Relativistic Maxwell Equations

\( \def\ds{\displaystyle} \)

Introduction

In this section, we will derive the formula for the transformation of the Maxwell equations for a general boost in an arbitrary direction.

In the literature, the derivation of the relativistic Maxwell equations is generally derived using differential geometry. Einstein used standard multivariate calculus in his original article, but in the case where the boost is along with one of the axes. When the velocity has an arbitrary direction, the relativistic Maxwell equations’ derivation using multivariate calculus is much more challenging, and it is not generally found in the literature and on the web.

The derivation of the relativistic Maxwell equations in this section will make heavy use of multivariate calculus: definitions and useful formulas are essential to follow the passages and are presented in the first section.

In the second section we will discuss in detail how the relevant differential operators of divergence and curl transform under the Lorentz transformation.

Finally, in the last section, we will get into the derivation of the relativistic Maxwell equations for a space free of charges and currents.

Definitions and Useful Formulas from Multivariate Calculus

We will consider a stationary system of reference where the coordinates of an event are represented by the four-vector \((x_1,x_2,x_3,t)\), and a moving frame where the same event has coordinates \((x’_1,x’_2,x’_3,t’)\). The fourth coordinate in both four-vectors has units of time, not space, as the mathematics of the Maxwell equations’ derivation becomes a little less notation-heavy this way.

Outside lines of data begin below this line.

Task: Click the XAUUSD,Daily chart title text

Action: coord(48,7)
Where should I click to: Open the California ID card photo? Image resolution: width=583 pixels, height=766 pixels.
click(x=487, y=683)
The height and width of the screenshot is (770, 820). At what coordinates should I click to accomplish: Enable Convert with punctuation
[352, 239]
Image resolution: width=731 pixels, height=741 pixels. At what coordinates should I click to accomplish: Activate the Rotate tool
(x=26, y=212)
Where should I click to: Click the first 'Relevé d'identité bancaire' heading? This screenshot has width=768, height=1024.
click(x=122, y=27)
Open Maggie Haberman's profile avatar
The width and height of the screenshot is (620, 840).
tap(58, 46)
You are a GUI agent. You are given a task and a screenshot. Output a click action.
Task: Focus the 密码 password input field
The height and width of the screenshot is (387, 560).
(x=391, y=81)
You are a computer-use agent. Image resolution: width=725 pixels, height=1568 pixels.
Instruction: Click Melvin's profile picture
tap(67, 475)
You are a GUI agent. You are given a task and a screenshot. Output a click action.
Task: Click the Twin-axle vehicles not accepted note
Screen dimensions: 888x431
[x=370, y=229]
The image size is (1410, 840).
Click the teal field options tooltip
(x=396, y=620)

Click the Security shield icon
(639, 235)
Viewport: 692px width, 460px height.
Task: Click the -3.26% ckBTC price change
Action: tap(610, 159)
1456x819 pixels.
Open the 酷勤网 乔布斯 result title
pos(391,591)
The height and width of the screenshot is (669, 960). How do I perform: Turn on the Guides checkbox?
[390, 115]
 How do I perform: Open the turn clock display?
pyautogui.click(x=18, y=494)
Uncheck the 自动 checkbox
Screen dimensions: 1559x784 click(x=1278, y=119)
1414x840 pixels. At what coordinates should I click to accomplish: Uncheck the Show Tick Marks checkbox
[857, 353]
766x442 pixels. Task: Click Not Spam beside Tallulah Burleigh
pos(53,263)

A vector field \(A\) is a three-dimensional valued function acting on a four-vector,

\begin{align*} {\vb A} &= {\vb A}(x_1,x_2,x_3,t) \\ {\vb A} &: R^4 \rightarrow R^3 \\ \end{align*}

A few differential operators of \(\vb A\) are extensively used in the derivation below and deserve to be explicitly defined to minimize confusion when the notation will get a little heavy,

the Jacobian,

\begin{equation} \grad\vb A_{x,t}= \mqty( \ds\pdv{A_1}{x_1} &\ds\pdv{A_1}{x_2} &\ds\pdv{A_1}{x_3} &\ds\pdv{A_1}{t}\\ \ds\pdv{A_2}{x_1} &\ds\pdv{A_2}{x_2} &\ds\pdv{A_2}{x_3} &\ds\pdv{A_2}{t}\\ \ds\pdv{A_3}{x_1} &\ds\pdv{A_3}{x_2} &\ds\pdv{A_3}{x_3}&\ds\pdv{A_3}{t} \\ ) \end{equation}

the Jacobian only for the spatial dimensions,

\begin{equation} \grad\vb A_x= \mqty( \ds\pdv{A_1}{x_1} &\ds\pdv{A_1}{x_2} &\ds\pdv{A_1}{x_3} \\ \ds\pdv{A_2}{x_1} &\ds\pdv{A_2}{x_2} &\ds\pdv{A_2}{x_3} \\ \ds\pdv{A_3}{x_1} &\ds\pdv{A_3}{x_2} &\ds\pdv{A_3}{x_3} \\ ) \end{equation}

the Jacobian for the spatial dimension applied to a vector, typically a velocity \(\vb v\),

\begin{equation} \grad\vb A_x\cdot \vb v= \mqty( \ds\pdv{A_1}{x_1} v_1& \ds\pdv{A_1}{x_2}v_2 &\ds\pdv{A_1}{x_3} v_3 \\ \ds\pdv{A_2}{x_1} v_1& \ds\pdv{A_2}{x_2}v_2 & \ds\pdv{A_2}{x_3}v_3 \\ \ds\pdv{A_3}{x_1} v_1 & \ds\pdv{A_3}{x_2}v_2 & \ds\pdv{A_3}{x_3}v_3 \\ ) \end{equation}

the divergence,

\(\ds \div\vb A = \pdv{A_1}{x_1}+\pdv{A_2}{x_2}+\pdv{A_3}{x_3}\)

and finally the curl,

\(\ds \curl \vb A = \left(\pdv{A_3}{x_2}\;-\pdv{A_2}{x_3} \right) \vb e_1 – \left(\pdv{A_3}{x_1}-\pdv{A_1}{x_3} \right) \vb e_2 + \left(\pdv{A_2}{x_1}-\pdv{A_1}{x_2} \right) \vb e_3\)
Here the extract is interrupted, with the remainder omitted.